◆ Passage to read ◆
■ ■ ■ ■ ■ ■ ■

My son goes to the doctor every three months. My husband’s company doesn’t provide health insurance, and I am self-employed, so we go to the marketplace for our insurance. We’re on that edge between Medicaid and making too much for it, so we use our subsidy and try to find something that will cover our son’s needs and not break us too badly. We’re in Michigan, so we ended up with Priority Health, and it’s been an experience.
We spent two hours in November on the phone with the Marketplace discussing the plan we ended up with, making sure it covered his doctor, his nurse practitioner, his medicine, the entire practice he visits. We tried to cover every conceivable angle they might use to try and deny us access to our coverage.
It didn’t work, by the way. We still have to fight every three months to get it covered because despite their own literature saying they covered one particular person, they are saying it isn’t actually covered and we need to pay 80% OOP. The first time, my husband called them and told them that what they were doing was actually in violation of their agreement with the Marketplace.
They thanked him for calling and hung up on him.
Since then, I’ve blasted every bill out on social media. It seems to get their attention much faster, and they will actually talk to us about the problem. It’s not fixed, and it’s a quarterly fight, but we got their attention. My husband and I don’t even have doctors of our own because we can’t really afford to take on our own medical problems while we’re fighting for our son.
There are so many people with similar stories out there.
People who have discovered they can't get the only medication that works for their disease because the insurance company deemed it unnecessary. People who have to leave a medical team they feel comfortable with because the insurance company stopped covering them or their employer changed insurance providers. People who were denied rehabilitation services because the insurance company decided they were capable of doing it on their own.

■ ■ ■ ■ ■ ■ ■

◆ Records shown ◆
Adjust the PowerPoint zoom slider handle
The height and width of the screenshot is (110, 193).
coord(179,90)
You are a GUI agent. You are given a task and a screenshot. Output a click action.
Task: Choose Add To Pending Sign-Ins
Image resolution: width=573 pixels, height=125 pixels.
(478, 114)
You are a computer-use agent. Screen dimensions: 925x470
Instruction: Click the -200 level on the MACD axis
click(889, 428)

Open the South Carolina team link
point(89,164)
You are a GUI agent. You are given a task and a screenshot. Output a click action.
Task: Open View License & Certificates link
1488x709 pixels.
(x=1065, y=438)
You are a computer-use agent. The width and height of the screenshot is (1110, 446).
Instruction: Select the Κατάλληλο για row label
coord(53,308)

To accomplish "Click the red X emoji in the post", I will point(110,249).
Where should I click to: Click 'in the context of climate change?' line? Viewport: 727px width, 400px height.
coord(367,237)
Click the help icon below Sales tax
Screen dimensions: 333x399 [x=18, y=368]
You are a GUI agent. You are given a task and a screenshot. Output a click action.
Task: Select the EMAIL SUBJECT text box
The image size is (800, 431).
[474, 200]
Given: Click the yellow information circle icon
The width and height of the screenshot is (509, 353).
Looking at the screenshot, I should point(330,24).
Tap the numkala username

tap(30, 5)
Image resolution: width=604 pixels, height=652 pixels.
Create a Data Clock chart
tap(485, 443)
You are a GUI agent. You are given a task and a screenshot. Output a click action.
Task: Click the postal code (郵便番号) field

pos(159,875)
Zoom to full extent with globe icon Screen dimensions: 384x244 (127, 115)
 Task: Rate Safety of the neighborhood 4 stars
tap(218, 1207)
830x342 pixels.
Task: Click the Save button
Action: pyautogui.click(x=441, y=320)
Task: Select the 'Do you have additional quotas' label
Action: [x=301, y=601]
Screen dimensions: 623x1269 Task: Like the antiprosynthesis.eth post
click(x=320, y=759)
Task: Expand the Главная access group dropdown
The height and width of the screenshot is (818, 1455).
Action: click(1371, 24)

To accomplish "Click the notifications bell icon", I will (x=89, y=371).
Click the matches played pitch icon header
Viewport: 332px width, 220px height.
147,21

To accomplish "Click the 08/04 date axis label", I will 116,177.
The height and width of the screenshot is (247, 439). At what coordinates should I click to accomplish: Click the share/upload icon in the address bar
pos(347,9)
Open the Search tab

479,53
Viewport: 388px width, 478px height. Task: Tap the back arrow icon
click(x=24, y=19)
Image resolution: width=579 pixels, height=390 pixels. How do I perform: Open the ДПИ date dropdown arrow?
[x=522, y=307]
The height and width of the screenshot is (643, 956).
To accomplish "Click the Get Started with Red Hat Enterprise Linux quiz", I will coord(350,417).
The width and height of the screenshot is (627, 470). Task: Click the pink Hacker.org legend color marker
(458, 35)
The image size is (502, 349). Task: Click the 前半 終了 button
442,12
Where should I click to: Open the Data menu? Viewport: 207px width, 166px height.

■ ■ ■ ■ ■ ■ ■

◆ Work to complete ◆
Continue the personal account above about fighting a health insurer for a son's coverage, picking up after its final sentence.

◆ Answer to this problem ◆
And then there is this guy's truly horrific story. His 29 year old son drove his truck into the river and killed himself because he couldn’t afford his meds without insurance, and his insurance wasn’t going to start again for a month.
And, as if to prove that "death panels" are already in place, the insurance company has a most tasteless response.
This guy handled the form tweet much better than I would have.
But when people wonder why Single Payer is the hill I will die on, it's because people are already dying for the insurance companies' bottom lines, and I won't have my child be a profit margin. I have friends with horror stories of their own. Two of them had their insurance companies drop their doctors without warning, one had a medically fragile child with a team she trusted and who were helping her child thrive. She lost access to that team. One of my friends discovered that the insurance company refused to support her insulin pump for her T1 diabetes, even though that pump was the only thing that had worked at keeping her blood sugars level. Another friend’s child was taken off of his diabetes medication because the insurance company would only cover another brand that didn’t work as well.
With all these horror stories, how can people say we just need to fix the ACA? That doesn’t fix the problems in a for-profit system. It doesn’t give all these people “access” to their basic right to life. And, as we can see, this profit driven system is TRULY killing people.